Blog / Oct. 10, 2014

Despite prolific land grabbing, Myanmar assures the UN that human rights abuses are no longer an issue

On my way to a meeting in downtown Yangon in July, I was met by a sea of protesters moving in the opposite direction.  Wearing matching red t-shirts, over 200 families have been camping outside Yangon City Hall since March to demonstrate against the military’s seizure of land in the east of the city.

Six months later, with the protesters still sitting strong, Myanmar’s Foreign Minister, Wunna Maung Lwin, took to the podium at last week’s UN General Assembly in New York, calling for his country to be removed from the UN Human Rights Council agenda.  He claimed that all major concerns related to human rights had been addressed since Myanmar emerged from half a century of military dictatorship in 2010.

This is a pretty implausible statement, given the continued abuses committed by Myanmar’s government against its people over the past four years.  The international community should be doing more, not less, to address this.

Myanmar human rights abuse

Many of Myanmar’s human rights violations are linked to the government’s persistent habit of grabbing land from the communities who live on it, and cracking down on any protest that results. Land confiscations for natural resources like rubber, timber and copper have been on the rise since the late 2000s. By 2013, approximately 5.2 million acres of land – an area approximately a third of the size of Sri Lanka – had been allocated to agribusiness concessions alone. Myanmar’s latest wave of land grabbing has increased poverty, landlessness and forest loss, leaving farmers struggling to feed their families.

One of the most high profile of these cases has been the construction of the Letpadaung copper mine in the northwest of the country – a joint venture between Chinese company Wanbao and the military-backed Union of Myanmar Economic Holding Ltd. In November 2012, Myanmar’s authorities reportedly used white phosphorus – a chemical that causes severe burns and can kill – to disperse protests against the project, which threatened to make 26,000 people homeless.

In August this year, police allegedly beat up and shot farmers gathered in Singu in Mandalay to protest against land that was confiscated by the Burmese military two decades ago, and handed to the CEO of the Chinese-owned Great Wall Company, U Tin Maung. A 60-year lease on the illegally occupied land was granted by the military to the company for the establishment of sugarcane plantations. Affected farmers have repeatedly written letters of complaint to the relevant government committees but have never received a response. The land has yet to be returned or compensated, despite legal requirements to do so.
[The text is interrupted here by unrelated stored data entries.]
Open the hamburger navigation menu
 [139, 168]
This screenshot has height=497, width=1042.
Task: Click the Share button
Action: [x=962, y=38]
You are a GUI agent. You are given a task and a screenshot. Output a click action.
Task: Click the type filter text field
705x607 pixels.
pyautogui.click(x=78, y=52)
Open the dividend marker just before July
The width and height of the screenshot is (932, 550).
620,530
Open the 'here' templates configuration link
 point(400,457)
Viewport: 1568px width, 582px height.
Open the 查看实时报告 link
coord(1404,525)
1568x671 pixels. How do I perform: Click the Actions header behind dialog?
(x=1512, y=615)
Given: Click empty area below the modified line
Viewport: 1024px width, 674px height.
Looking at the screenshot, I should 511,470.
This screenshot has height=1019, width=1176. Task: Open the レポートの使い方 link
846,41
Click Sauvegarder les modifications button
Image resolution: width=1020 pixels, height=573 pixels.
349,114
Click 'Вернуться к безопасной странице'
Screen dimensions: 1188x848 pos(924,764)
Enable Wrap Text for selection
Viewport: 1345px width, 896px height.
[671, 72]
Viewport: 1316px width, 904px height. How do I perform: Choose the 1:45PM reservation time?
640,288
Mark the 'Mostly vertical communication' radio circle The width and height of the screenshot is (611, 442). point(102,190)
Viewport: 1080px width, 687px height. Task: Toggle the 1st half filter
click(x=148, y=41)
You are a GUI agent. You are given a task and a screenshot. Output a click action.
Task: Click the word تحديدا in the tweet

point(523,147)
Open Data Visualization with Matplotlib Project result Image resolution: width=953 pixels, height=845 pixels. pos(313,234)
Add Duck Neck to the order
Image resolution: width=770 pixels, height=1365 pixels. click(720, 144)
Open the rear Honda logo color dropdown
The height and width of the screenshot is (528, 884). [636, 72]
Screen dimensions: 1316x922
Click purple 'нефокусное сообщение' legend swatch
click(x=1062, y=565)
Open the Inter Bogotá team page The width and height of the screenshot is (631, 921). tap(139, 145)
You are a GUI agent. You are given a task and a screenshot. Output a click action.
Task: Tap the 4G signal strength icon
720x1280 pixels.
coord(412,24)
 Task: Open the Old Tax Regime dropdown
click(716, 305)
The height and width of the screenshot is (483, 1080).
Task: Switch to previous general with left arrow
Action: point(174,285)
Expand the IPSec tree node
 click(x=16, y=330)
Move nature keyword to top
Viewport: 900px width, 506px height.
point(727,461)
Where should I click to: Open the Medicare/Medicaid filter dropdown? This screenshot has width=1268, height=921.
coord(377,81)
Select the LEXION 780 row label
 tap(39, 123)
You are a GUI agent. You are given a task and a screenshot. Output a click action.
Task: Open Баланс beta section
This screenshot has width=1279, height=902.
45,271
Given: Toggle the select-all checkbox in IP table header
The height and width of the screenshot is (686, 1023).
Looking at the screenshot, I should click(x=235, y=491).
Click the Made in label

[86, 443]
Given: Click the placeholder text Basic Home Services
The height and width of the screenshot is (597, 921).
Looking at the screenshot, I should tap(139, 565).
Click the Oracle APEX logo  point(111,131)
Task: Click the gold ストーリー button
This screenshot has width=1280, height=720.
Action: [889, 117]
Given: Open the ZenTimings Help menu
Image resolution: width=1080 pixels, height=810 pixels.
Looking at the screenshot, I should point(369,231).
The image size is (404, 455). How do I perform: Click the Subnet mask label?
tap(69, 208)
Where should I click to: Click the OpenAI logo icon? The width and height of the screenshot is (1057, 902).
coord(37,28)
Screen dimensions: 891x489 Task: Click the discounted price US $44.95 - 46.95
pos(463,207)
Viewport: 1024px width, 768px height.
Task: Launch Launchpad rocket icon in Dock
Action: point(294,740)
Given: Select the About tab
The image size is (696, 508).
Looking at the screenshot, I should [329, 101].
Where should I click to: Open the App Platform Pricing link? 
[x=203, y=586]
Stories like these are not uncommon, so much so that MPs have called on government ministries a number of times to address issues around land rights and use, and to return grabbed land. Less than a quarter of around 2,700 complaints sent to the Defence Ministry – which deals with land claimed to be owned by the military – have been addressed so far, and only 300 out of 6,559 complaints lodged with state and regional governments have been settled.  A Burmese civil society coalition recently slammed Myanmar’s Human Rights Commission for not having successfully investigated a single case submitted, many of which relate to land grabs.

With some sanctions on Myanmar now suspended, and the country opening up to foreign investors for the first time, land is going to come under increasing pressure. Some steps are being taken to help mitigate related abuses: under new requirements introduced in 2013, for example, all US businesses investing over US$500,000 in Myanmar must report annually on how they are addressing human rights, labour, corruption, and environmental risks associated with their projects or supply chains, and disclose any arrangements they make to acquire land. But these safeguards can do little in the face of weak rule of law, a compromised judicial system, and entrenched corruption.

It would be nothing short of disastrous for the UN to agree to the Foreign Minister’s bewildering attempt to remove Myanmar from the global human rights agenda. International pressure, particularly from the UN, is vital to ensure that Myanmar take genuine steps to clean up its appalling human rights record.